Amid the protests, an intriguing question emerges: the role of privileged students in the fight against the system. Sons and daughters of political and business elites are using their privilege to challenge the status quo.

At Columbia University, discussion about privilege has been intense. The sons and daughters of members of Congress and business executives are among protesters arrested during the protests. This raises questions about the role of the next generation of leaders emerging from institutions like Columbia.

At prestigious universities like the University of Warwick in the United Kingdom, students recognize the power they have and the influence they can exert on the media. This awareness fuels protesters’ determination to challenge established power structures.

At the University of Sydney, students reject the conventional idea of ​​leadership in favor of a more inclusive, anti-oppression approach. They engage in a movement that seeks the liberation of Palestine and refuse to follow the traditional paths of the university.

At Cal State Polytechnic in Humboldt, in the United States, students barricaded police during a protest, using skills acquired amid constant fear of violent attacks.
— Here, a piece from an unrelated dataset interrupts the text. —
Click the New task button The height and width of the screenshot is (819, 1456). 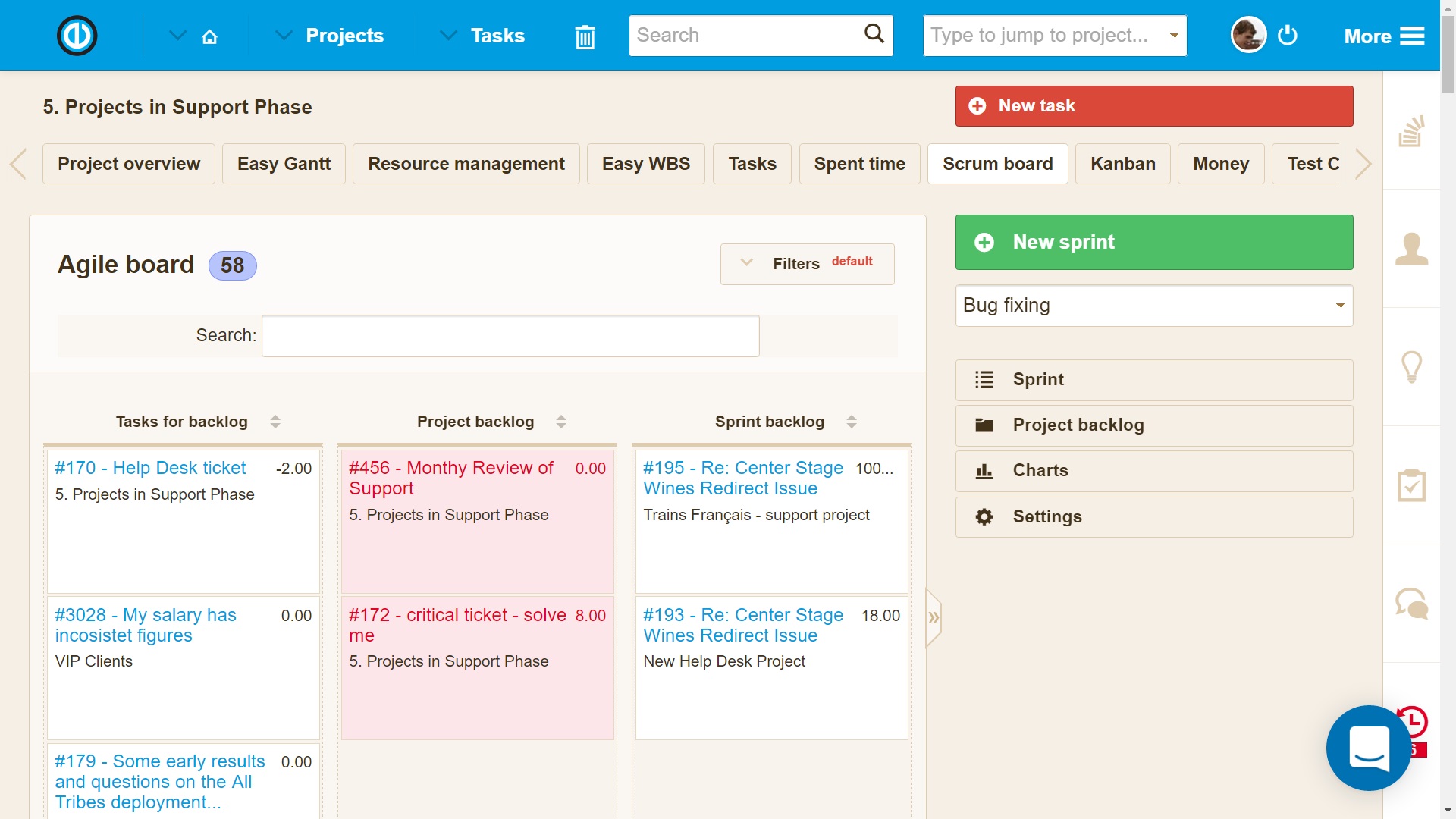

This resistance shows how students are trained, in a way, to revolt in an environment where repression is an everyday reality.

Despite the challenges they face, students are determined not to be silenced. In fact, they see repression as a catalyst for mobilization and learning about new forms of protest. It is a demonstration of adaptability in the face of adversity. While elite young people use their resources to challenge the system, they also face unique criticisms and challenges.